Ante la inoperancia en la práctica de la Comisión del Pacto de Toledo y las propuestas extemporáneas que se vienen dando, exigimos el compromiso de un debate profundo a corto plazo sobre el Sistema Público de Pensiones de la Seguridad Social, con la participación necesaria de las organizaciones que representen a trabajadores y pensionistas, como paso previo al desarrollo de una legislación que garantice el sostenimiento de un Sistema Público de Pensiones que contemple tanto el mantenimiento real del poder adquisitivo de los jubilados como la corrección del impacto negativo que la actual precariedad laboral tendrá sobre el importe de las pensiones futuras – a menor cotización, menor pensión -.

Las Autoridades insisten y presumen que el Sistema de Pensiones Español es uno de los mejores de Europa. Citan la llamada “tasa de reemplazo” (relación entre la pensión y el último salario percibido), pero NO CITAN que el salario mínimo en España está muy por debajo del de los franceses, belgas, holandeses, alemanes e italianos.

La crisis de la Seguridad Social no solo ha sido como consecuencia de la profunda recesión económica desde el año 2008, sino por la falta de voluntad y decisión política para enfrentar la situación. El Gobierno del Partido Popular mantuvo paralizado el Pacto de Toledo en los momentos más críticos para nuestro Sistema de Seguridad Social.

En las reformas de 2011 y de 2013 se despreciaron por completo políticas que aumentaran los ingresos. Las reformas efectuadas han sido regresivas:

  • Aumento del número mínimo de años cotizados para acceder a la jubilación anticipada.
  • Necesidad de más años cotizados para las mismas penalizaciones, tanto por insuficiente carrera de cotización como por adelanto de la edad de jubilación.
  • Disminución de la pensión máxima para las jubilaciones anticipadas.
  • Aumento progresivo de la edad ordinaria de jubilación hasta los 67 años.
  • Aplicación del factor de sostenibilidad que reducía el importe de la pensión.
  • Recorte de las pensiones nuevas para idénticas carreras de cotización.
  • Pérdida importante, acumulada y vitalicia del poder adquisitivo de los pensionistas.

Por todo lo expuesto, se deberían derogar las últimas reformas del Sistema Público de Pensiones.

Tanto la Sanidad como la Educación, por poner solo dos ejemplos, se financian vía impuesto a través de los Presupuestos Generales mientras que las Pensiones se efectúa exclusivamente a través de las cotizaciones sociales, actualmente, claramente insuficientes.

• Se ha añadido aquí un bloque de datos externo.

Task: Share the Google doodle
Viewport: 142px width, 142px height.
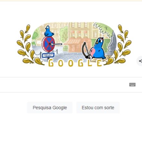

No debería por lo tanto, existir ningún problema para financiarlas o complementarlas con impuestos.

Hacemos algunas aportaciones, para que su posible aplicación pueda generar los necesarios y suficientes recursos para reflotar el Sistema:

  • Efectuar una reforma fiscal que iguale la carga impositiva media europea.
  • Las empresas deberían contribuir en el país donde se producen sus beneficios.
  • Introducir un sistema impositivo que grave (inversamente proporcional a su amortización) a los automatismos y tecnologías, cada vez más frecuentes, que sustituyen la intervención humana directa en los procesos de producción que tienen como objetivo el beneficio empresarial.
  • Eliminación del límite de cotización máxima.
  • Eliminar bonificaciones a la Seguridad Social y exenciones a las empresas.
  • Los Presupuestos Generales del Estado, han de asumir los gastos de funcionamiento de la Seguridad Social, del mismo modo como ocurre con el resto de ministerios.